Pick up the passage on the Admiralty's dispatches and the Gulf Stream at its final sentence and continue it.

* Text segment
[BEGIN]

On March 21, Sandwich forwarded an intelligence report to Rodney telling of a fleet of 25 sail about to leave from Brest, though Sandwich could not say where it was destined; probably, he suggested, to the West Indies and afterward to North America or to join the Spanish at Cádiz to “check your conquests.” His supposition was correct, if not alert, for this was de Grasse departing with his fleet on the first leg of his journey to America, which was already public knowledge. Mme. du Deffand, Walpole’s faithful correspondent on all the gossip of the French capital, had already written to him about a regiment in Saint-Simon’s command “which is one of those destined for America. Voilà nouvelles publiques.” (This is public news.) Public as it was, the report of the enemy’s approach, which was important for Rodney to know, did not reach him until a week after de Grasse had already arrived in the Leeward Islands and had met Hood in combat.
The Admiralty’s dispatches were sent by the cutter Swallow, evidently under an impression of speed derived from her name. Though fast for its size, a cutter, a single-masted vessel, carried only a small portion of the sail area of a frigate in which to catch the propelling winds. In contrast, the Americans, for the urgent correspondence between Rochambeau and de Grasse, used the French frigate Concorde, which zipped back and forth between Boston and the Leeward Islands in rapid transits of sixteen and eighteen days. The difference in sailing time was not simply a matter of ships but because the British, certain they knew best about everything oceanic, persisted in bucking the Gulf Stream. Flowing in a peculiar northerly circular course, the current slowed progress from Europe to the Caribbean while its swift current in the Atlantic shortened mail time from Europe to America. Traced first by whalers of Nantucket who followed the track of the whales, the course and speed of the stream was made known to Benjamin Franklin when he was Postmaster General by his cousin Captain Timothy Folger of Nantucket for use by the masters of mail packets crossing the ocean. Folger explained why American captains of merchant ships made faster time from London to Rhode Island than English captains of mail packets from London to New York. It was because American captains, advised by the whales, understood the location of the Gulf Stream and crossed over it, instead of running against it for days. From Folger’s chart and written directions instructing shipmasters how to track the stream by dropping thermometers at regular intervals and measuring the speed of surface bubbles and noticing changes in the color of the water, Franklin in 1770, before the war, offered the information to Anthony Todd, Secretary of the British Post Office. British sea captains, not inclined to take advice from American colonials and fishermen, ignored it. Franklin himself made a test on a voyage in 1776, dropping his thermometer two to four times a day from seven in the morning until eleven at night. His report on the Gulf Stream was withheld until after the war, when it could no longer help the British, but Folger’s map, the first map of the Gulf Stream, was published in 1768, before the outbreak of overt hostility and revolution.

[END]

* Extracted data
[BEGIN]

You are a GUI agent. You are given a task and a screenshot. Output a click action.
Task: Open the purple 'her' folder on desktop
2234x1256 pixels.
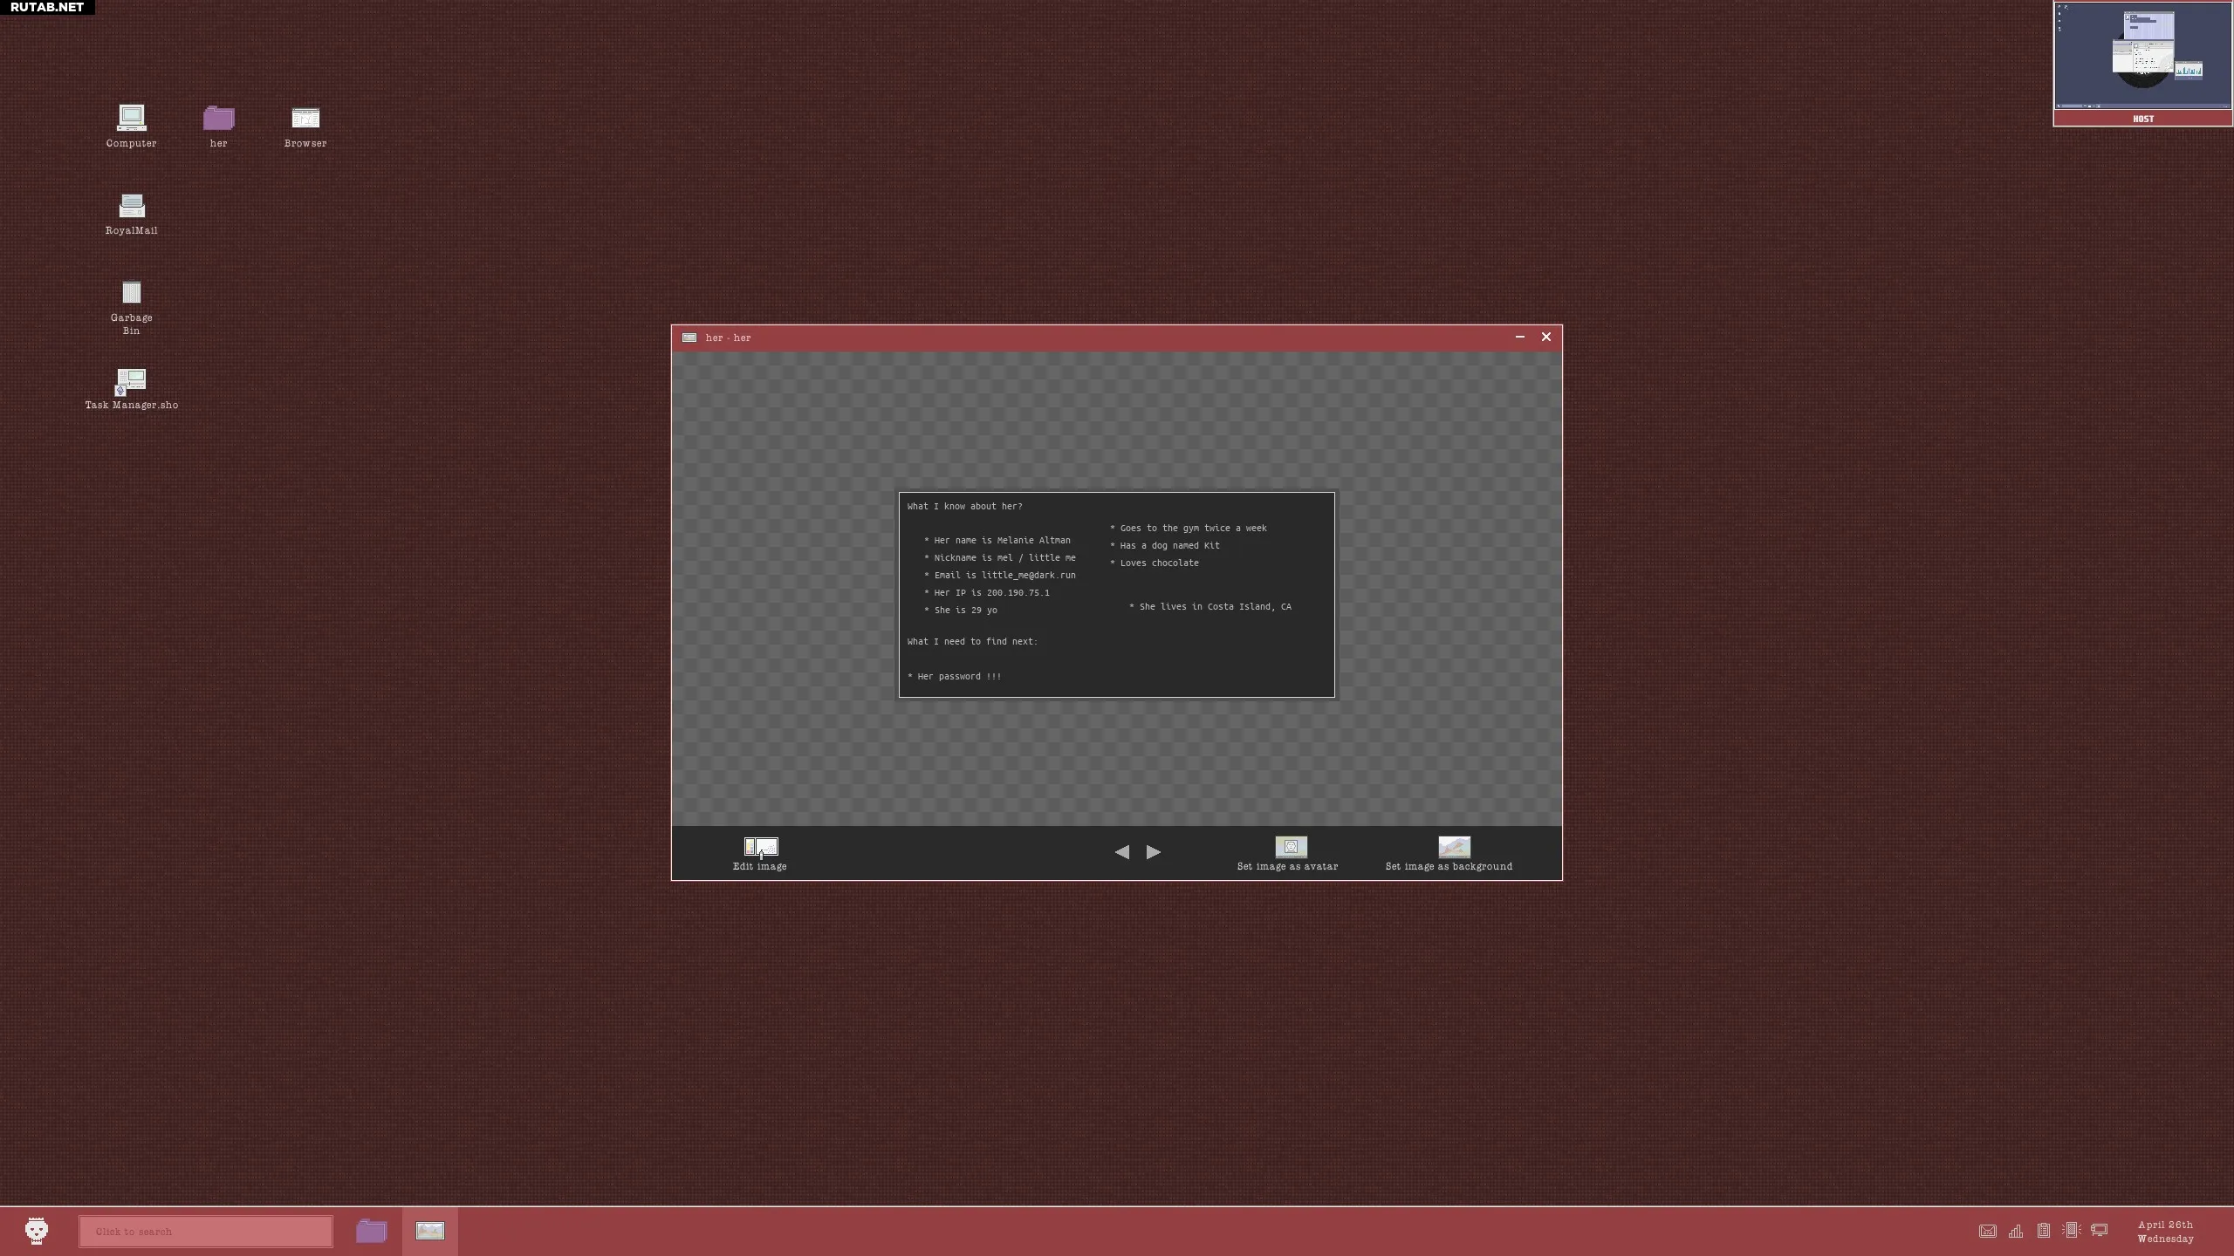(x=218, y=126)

[END]
[BEGIN]

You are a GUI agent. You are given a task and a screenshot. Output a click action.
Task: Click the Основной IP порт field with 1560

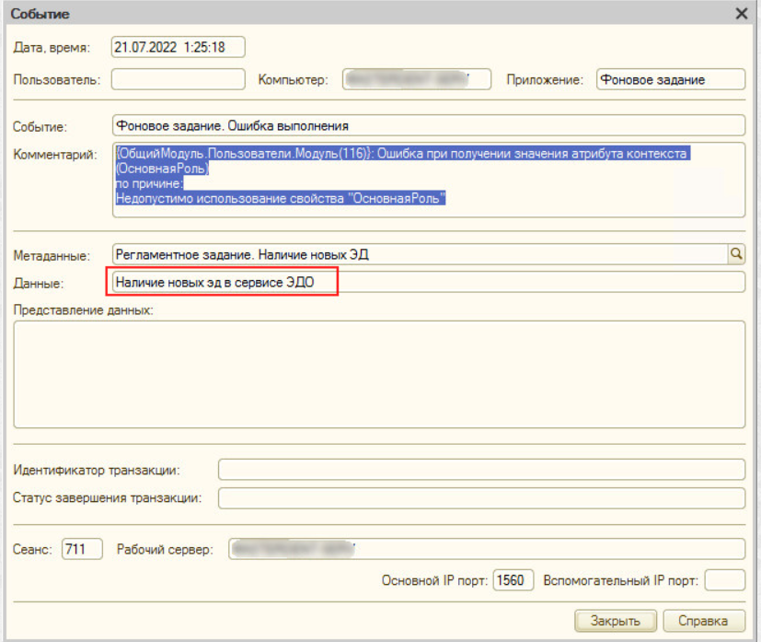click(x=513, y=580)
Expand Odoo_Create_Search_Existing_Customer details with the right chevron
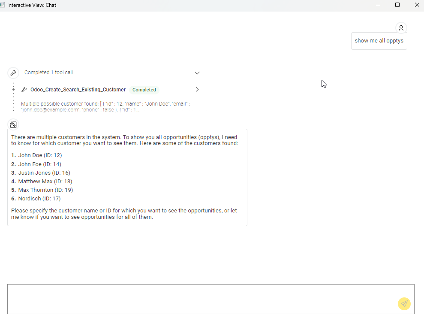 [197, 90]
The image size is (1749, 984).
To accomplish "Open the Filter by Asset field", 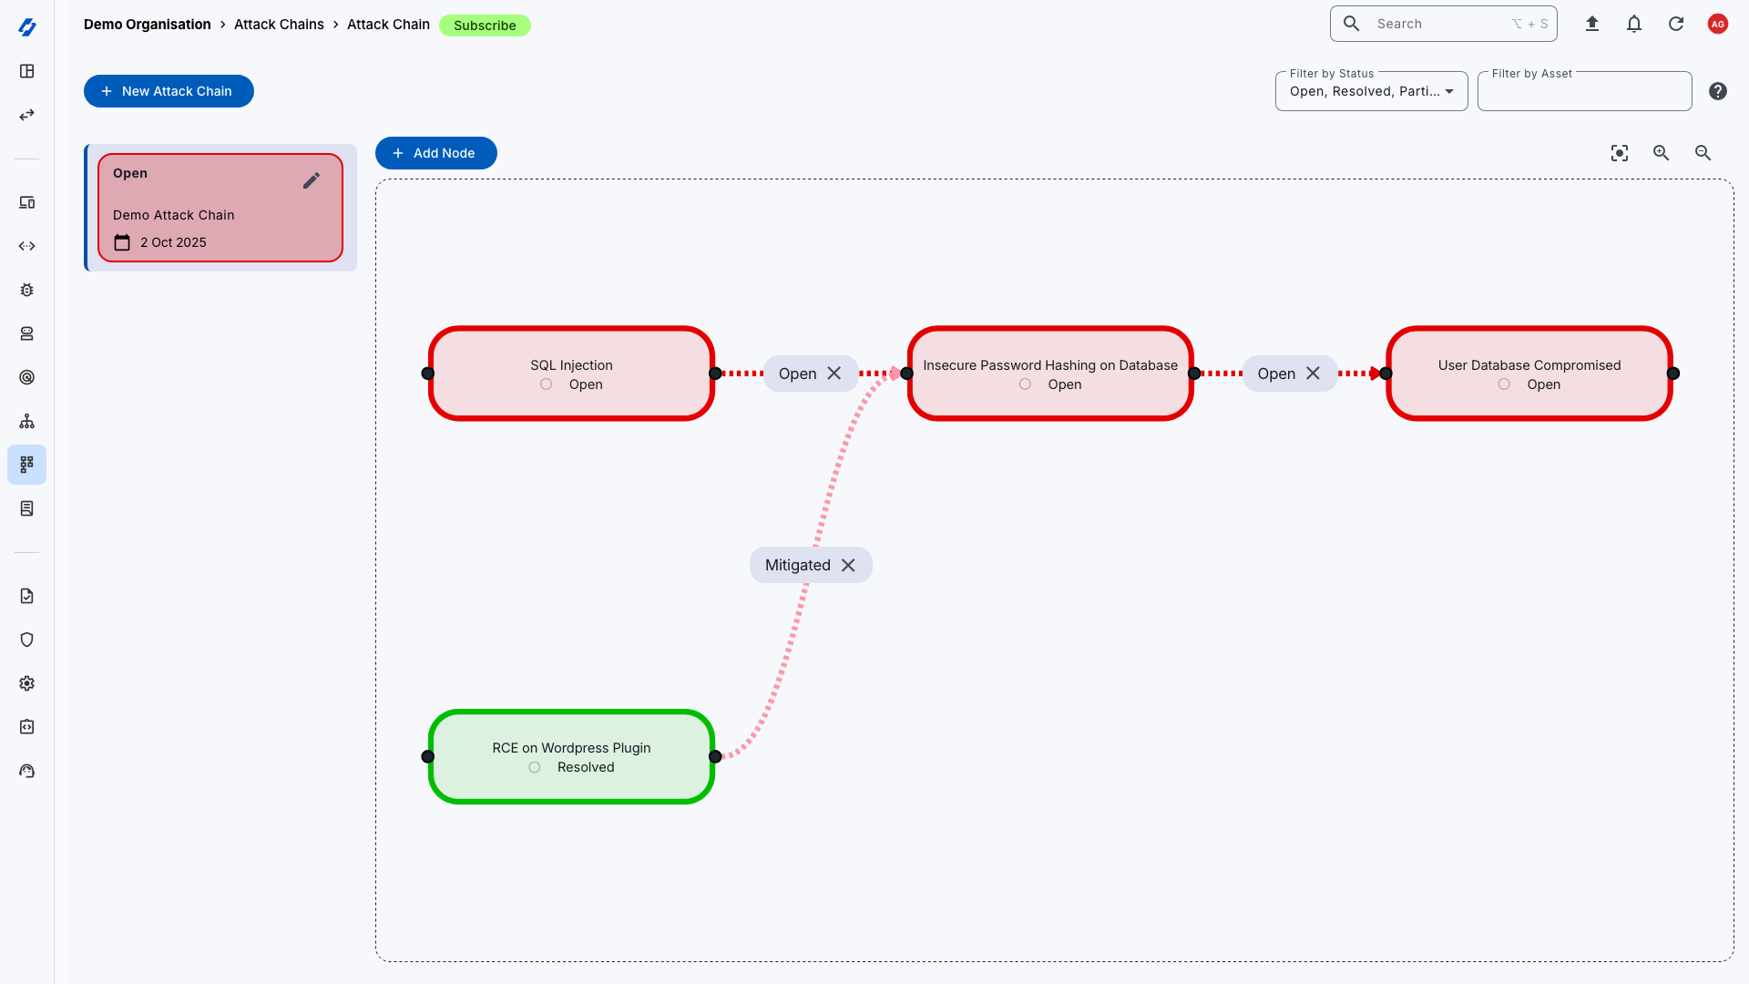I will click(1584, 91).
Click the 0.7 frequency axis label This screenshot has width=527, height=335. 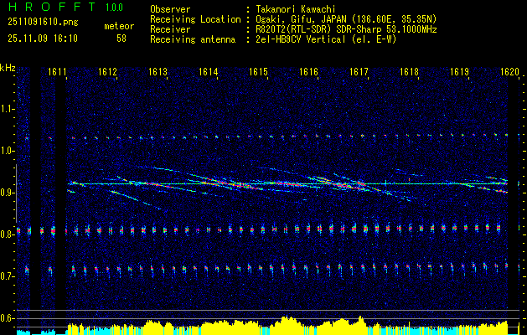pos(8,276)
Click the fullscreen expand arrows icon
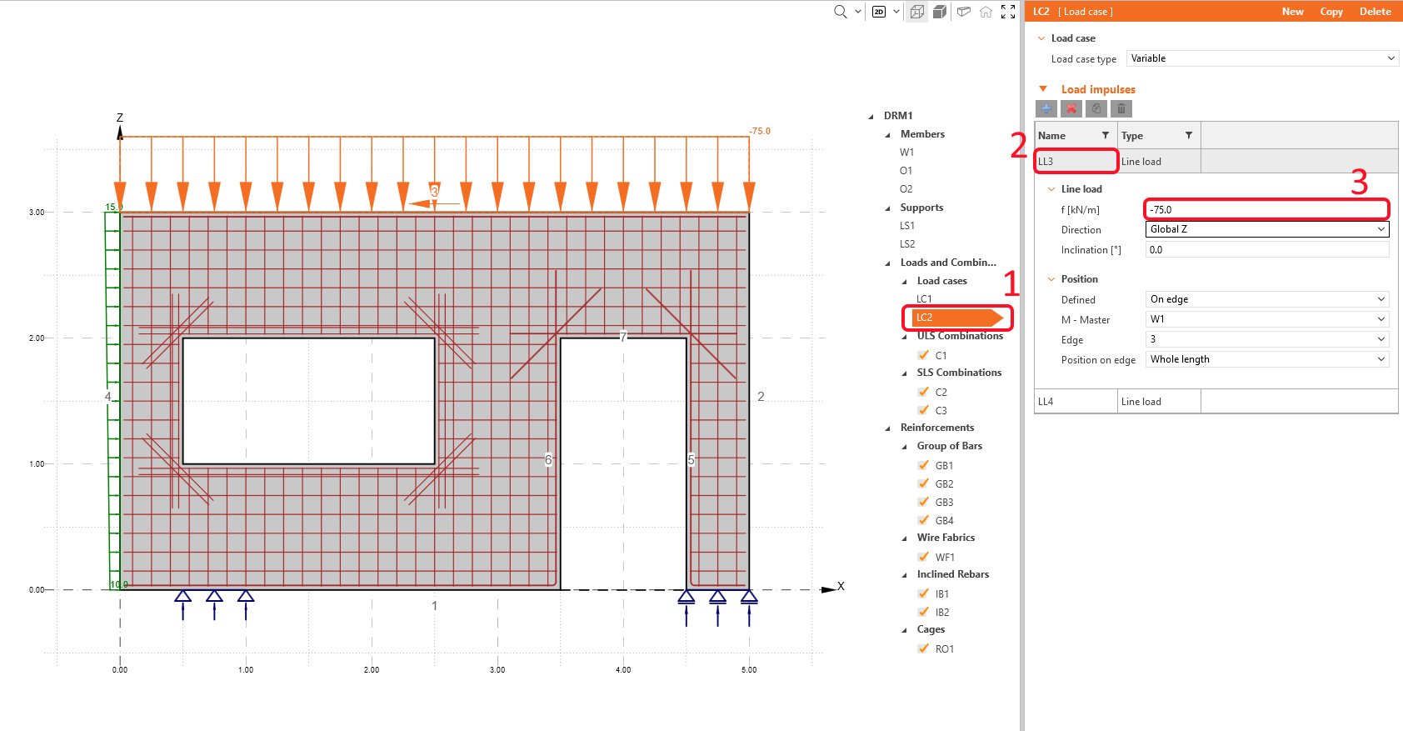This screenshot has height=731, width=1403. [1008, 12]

[END]

* In response
With the West Indies as his first concern, Sandwich wrote again to Rodney saying that unless he could intercept de Grasse before he reached Martinique, the French would have a superior number of ships, so that England must depend “on the skill and conduct of our commander in chief and the bravery of the officers and people under him,” as there was no possibility of sending him reinforcements. Expecting the French any day, Rodney detached three sail of the line to Hood with orders to cruise windward of Martinique on the lookout for the enemy. Shortly afterward, Hood was moved inshore to keep a close watch on Fort Royal, in order to prevent four French liners stationed there from emerging to add their numbers to de Grasse when he should arrive, and to prevent de Grasse from entering to take possession of the “noblest and best harbour,” as Rodney had named it. Hood did not like the inshore position and repeatedly asked Rodney to let him go back to his former place, which Rodney refused. Strong disagreements about the proper position from which to watch for and intercept the enemy added to their quarrel.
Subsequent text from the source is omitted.